Though I would like to be somewhat faster and be able to run more than I walk, I keep telling myself at least I am trying and I do finish!

IluvKingLouis
02-08-2010, 11:56 AM
I'm in the same boat (allergies and asthma). I'm hoping that weight loss will help, as I was asthma free for about 20 years, but it crept back after my weight crept up (after my pregnancy 7 years ago).

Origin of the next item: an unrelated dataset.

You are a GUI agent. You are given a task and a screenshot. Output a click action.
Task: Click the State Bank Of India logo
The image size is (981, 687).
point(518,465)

It's a real catch 22. I'd like to lose weight to get healthier, but the level of exercise I can do is hindered because of my weight. Oh well, slow and steady has to be my approach.

bgenew1
02-09-2010, 08:57 AM
Remember slow and steady wins the race! My breathing (or lack of) hinders what I can do too. But I keep trying and I do complete the 5Ks I have been doing. Just be proud of what you can do and remember alot of people don't make an effort at all.

MAKHayes-DisneyDiva
02-16-2010, 10:46 AM
I feel you! I have battled allergies and asthma for years. With Advair and Maxair inhalers, plus Zyrtec, I can run most of the year. But in the fall, when my seasonal allergies are at their peak, I can't run. It stinks! I have to take about 2 1/2 months off from running. I'm able to take walks in the fall, but even walking brings on asthma sometimes.
I am planning to change doctors, because there must be some cocktail of drugs that can keep me running year round. One of the docs in town is a marathon runner, so I think she may be able to help me. My advice for both of us: find the right doctor!